Âlimler şöyle demişlerdir: Ayette helal olmayan şeylerden
bakışları kısmak ve Allah’ın haram kıldığı şeylerden ferci korumak emredilmiş,
kasıtsız olarak kendiliğinden görünen dışında ziyneti göstermek yasaklanmıştır.
Bu ayet mahremlere gösterilebilecek sınırı yalnızca ziynet
olarak açıklamaktadır. Yabancılara gelince; “Kendiliğinden görünenler
dışında ziynetlerini göstermesinler ve başörtülerini yakalarının üzerine
koysunlar” buyrulmuştur.
Yine burada gizli ziynetleri kocalarından, babalarından ve
ayette zikredilenlerden başkalarına göstermekten yasaklama vardır. Ayette
kadının gizli ziynetlerini bu kimselere göstermesinin mubah olduğu
bildirilmektedir. Ayetin kendileri hakkında nazil olduğu zamandaki kadınların
örfünde mahremleri yanında gösterdikleri gizli ziynetler ne ise onları, bu
ayette sayılan kimselere gösterebilirler. Kadının kocasına karşı bâtınî
ziynetlerini gösterebilmesi ise daha başka deliller ile özel kılınmıştır.

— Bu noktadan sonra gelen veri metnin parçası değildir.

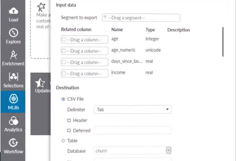Open the Workflow sidebar icon

tap(13, 146)
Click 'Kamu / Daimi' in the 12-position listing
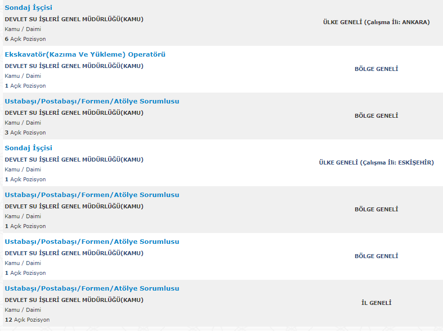443x331 pixels. tap(23, 310)
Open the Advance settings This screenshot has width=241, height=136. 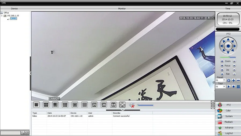[228, 128]
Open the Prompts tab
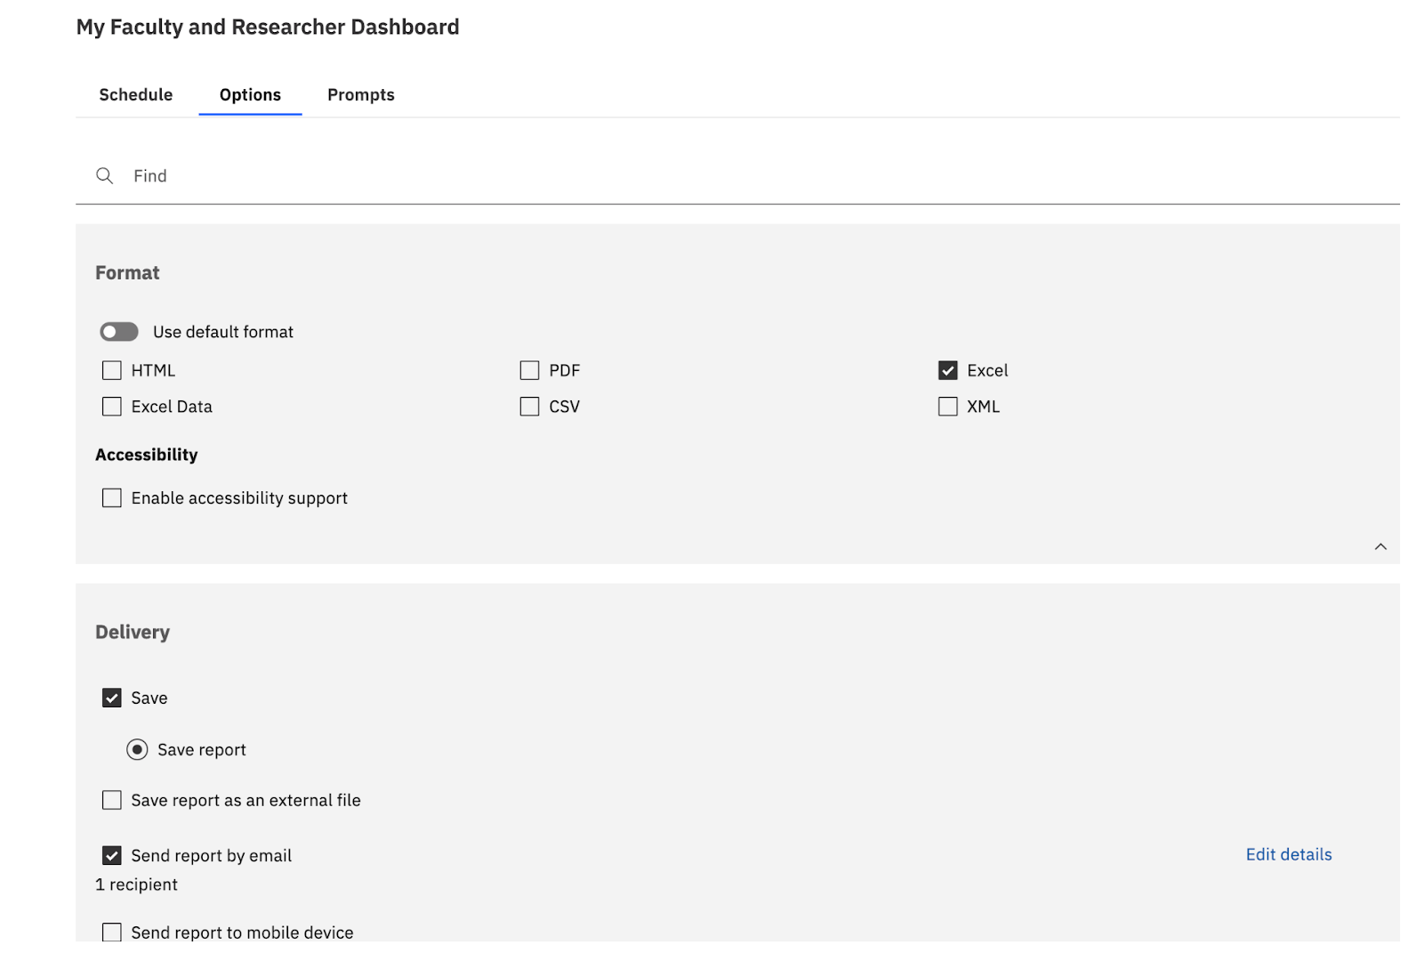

İbni Mes'ud radıyallahu anh; Ayetteki "kendiliğinden görünen
kısım müstesna ziynetlerini açmasınlar" ibaresi hakkında der ki;
الزِّينَةُ زِينَتَانِ: زِينَةٌ ظَاهِرَةٌ وَزِينَةٌ بَاطِنَةٌ لاَ يَرَاهَا
إلاَّ الزَّوْج، وَأَمَّا الزِّينَةُ الظَّاهِرَةُ فَالثِّيَابُ، وَأَمَّا
الزِّينَةُ الْبَاطِنَةُ فَالْكُحْلُ وَالسِّوَارُ وَالْخَاتَمُ
“Ziynet iki türlüdür; görünen ziynet ve sadece kocasının görebileceği gizli
ziynet. Görünen ziynet; Arap kadınlarının giymeyi adet edindikleri elbiseleri
üzerine giydikleri örtüler ile elbiselerdir. Gizli ziynet ise kocasından
başkasına göstermesi caiz olmayan; sürme, yüzük, bilezik gibi şeylerdir."[4]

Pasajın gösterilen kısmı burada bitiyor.